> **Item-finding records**
++++++

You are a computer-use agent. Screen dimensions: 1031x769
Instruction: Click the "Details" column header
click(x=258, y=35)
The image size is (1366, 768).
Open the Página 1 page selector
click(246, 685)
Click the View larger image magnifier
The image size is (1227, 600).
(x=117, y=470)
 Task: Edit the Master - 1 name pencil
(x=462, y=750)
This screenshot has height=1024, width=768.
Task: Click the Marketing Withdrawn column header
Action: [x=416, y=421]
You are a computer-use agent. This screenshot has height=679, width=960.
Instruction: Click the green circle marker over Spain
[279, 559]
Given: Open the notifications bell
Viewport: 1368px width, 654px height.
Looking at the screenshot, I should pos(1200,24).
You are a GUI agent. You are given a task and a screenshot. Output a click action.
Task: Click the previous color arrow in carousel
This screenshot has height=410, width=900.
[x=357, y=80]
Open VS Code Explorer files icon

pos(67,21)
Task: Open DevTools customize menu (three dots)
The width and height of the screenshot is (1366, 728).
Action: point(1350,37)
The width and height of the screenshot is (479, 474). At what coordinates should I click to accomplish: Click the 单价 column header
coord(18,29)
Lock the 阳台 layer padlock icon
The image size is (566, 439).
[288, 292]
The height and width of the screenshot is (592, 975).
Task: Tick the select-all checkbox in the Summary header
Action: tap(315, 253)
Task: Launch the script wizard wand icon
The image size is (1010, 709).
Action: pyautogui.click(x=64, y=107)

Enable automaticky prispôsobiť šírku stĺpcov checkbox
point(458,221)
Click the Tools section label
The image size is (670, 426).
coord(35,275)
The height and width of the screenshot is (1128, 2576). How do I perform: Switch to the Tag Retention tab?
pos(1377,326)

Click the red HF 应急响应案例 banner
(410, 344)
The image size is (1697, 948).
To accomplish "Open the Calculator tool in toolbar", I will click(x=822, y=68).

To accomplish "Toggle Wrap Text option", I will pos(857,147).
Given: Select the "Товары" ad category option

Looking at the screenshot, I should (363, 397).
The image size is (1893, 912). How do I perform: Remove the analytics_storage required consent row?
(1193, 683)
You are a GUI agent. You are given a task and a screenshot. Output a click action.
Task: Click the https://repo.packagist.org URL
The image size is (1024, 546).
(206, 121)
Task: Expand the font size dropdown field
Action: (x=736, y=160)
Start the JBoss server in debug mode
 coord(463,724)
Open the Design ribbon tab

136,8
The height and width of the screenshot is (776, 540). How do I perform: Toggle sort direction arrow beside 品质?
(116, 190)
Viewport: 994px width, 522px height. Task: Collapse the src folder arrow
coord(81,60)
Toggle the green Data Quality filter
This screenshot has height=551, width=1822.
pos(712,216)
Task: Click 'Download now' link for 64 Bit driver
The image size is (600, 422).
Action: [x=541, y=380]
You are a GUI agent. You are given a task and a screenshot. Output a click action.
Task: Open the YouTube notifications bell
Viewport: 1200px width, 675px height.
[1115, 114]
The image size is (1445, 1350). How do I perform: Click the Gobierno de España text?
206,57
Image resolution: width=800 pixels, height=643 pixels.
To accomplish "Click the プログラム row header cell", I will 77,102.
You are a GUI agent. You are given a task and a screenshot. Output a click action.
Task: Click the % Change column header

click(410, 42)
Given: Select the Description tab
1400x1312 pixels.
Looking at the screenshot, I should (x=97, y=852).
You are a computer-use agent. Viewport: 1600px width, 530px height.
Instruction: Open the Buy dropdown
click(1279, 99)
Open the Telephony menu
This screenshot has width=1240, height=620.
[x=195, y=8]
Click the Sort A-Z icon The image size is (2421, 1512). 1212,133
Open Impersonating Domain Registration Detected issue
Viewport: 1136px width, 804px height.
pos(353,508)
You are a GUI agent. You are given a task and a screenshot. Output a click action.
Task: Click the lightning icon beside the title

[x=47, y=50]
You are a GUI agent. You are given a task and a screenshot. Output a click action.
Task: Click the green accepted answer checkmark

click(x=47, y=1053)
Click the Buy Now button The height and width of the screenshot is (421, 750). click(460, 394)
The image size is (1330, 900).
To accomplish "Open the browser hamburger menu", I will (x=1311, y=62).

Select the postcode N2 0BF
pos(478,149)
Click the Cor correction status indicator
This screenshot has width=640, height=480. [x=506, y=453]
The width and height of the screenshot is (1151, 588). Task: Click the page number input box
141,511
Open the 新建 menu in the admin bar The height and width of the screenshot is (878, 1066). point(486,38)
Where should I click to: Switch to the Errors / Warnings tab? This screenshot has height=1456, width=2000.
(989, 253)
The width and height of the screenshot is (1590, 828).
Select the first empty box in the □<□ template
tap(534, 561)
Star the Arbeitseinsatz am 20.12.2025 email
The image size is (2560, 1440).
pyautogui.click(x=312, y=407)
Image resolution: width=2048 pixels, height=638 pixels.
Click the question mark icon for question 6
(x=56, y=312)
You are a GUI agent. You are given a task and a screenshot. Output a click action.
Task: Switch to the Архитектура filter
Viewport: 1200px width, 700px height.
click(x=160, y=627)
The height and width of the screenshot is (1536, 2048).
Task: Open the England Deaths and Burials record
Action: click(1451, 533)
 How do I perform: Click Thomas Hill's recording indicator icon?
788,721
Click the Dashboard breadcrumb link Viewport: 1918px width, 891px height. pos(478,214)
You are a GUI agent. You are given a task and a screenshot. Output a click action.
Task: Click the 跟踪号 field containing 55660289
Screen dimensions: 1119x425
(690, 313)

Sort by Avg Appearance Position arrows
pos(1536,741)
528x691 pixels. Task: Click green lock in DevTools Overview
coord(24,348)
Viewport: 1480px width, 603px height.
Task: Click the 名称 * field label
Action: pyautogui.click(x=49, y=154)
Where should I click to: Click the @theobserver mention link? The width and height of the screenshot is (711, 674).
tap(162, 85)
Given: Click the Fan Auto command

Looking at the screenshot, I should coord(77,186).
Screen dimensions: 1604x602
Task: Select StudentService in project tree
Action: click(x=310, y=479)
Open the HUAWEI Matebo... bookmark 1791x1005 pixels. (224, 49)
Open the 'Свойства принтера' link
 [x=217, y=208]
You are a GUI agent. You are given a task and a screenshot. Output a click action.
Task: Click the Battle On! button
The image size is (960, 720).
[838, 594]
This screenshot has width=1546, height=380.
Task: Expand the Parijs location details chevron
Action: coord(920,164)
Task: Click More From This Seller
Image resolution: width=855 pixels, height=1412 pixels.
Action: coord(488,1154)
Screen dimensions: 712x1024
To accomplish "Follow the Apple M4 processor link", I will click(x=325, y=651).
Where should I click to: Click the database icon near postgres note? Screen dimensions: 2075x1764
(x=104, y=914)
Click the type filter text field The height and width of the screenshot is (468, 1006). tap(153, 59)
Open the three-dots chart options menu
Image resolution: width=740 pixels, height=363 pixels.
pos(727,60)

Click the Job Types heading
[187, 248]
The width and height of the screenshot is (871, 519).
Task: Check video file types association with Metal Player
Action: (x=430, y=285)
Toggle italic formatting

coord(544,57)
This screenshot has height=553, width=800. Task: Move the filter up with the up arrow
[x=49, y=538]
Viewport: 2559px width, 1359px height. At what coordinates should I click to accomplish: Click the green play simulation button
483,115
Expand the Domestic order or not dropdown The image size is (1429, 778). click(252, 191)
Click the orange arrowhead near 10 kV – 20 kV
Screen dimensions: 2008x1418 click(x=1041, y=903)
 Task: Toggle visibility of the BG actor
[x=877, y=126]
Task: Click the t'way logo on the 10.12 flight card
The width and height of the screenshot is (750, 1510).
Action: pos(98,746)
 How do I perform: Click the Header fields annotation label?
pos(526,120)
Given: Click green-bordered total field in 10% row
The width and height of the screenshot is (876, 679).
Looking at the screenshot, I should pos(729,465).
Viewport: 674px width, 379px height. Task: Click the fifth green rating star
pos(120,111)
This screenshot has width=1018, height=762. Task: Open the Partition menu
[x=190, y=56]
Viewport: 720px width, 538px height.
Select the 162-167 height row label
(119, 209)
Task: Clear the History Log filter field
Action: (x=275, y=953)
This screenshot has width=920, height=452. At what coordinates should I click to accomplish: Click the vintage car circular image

++++++

Return, unchanged, the stretch of the material from the line containing "Click the type" through the end of the material.

Click the type filter text field The height and width of the screenshot is (468, 1006). tap(153, 59)
Open the three-dots chart options menu
Image resolution: width=740 pixels, height=363 pixels.
pos(727,60)

Click the Job Types heading
[187, 248]
The width and height of the screenshot is (871, 519).
Task: Check video file types association with Metal Player
Action: (x=430, y=285)
Toggle italic formatting

coord(544,57)
This screenshot has height=553, width=800. Task: Move the filter up with the up arrow
[x=49, y=538]
Viewport: 2559px width, 1359px height. At what coordinates should I click to accomplish: Click the green play simulation button
483,115
Expand the Domestic order or not dropdown The image size is (1429, 778). click(252, 191)
Click the orange arrowhead near 10 kV – 20 kV
Screen dimensions: 2008x1418 click(x=1041, y=903)
 Task: Toggle visibility of the BG actor
[x=877, y=126]
Task: Click the t'way logo on the 10.12 flight card
The width and height of the screenshot is (750, 1510).
Action: pos(98,746)
 How do I perform: Click the Header fields annotation label?
pos(526,120)
Given: Click green-bordered total field in 10% row
The width and height of the screenshot is (876, 679).
Looking at the screenshot, I should pos(729,465).
Viewport: 674px width, 379px height. Task: Click the fifth green rating star
pos(120,111)
This screenshot has width=1018, height=762. Task: Open the Partition menu
[x=190, y=56]
Viewport: 720px width, 538px height.
Select the 162-167 height row label
(119, 209)
Task: Clear the History Log filter field
Action: (x=275, y=953)
This screenshot has width=920, height=452. At what coordinates should I click to accomplish: Click the vintage car circular image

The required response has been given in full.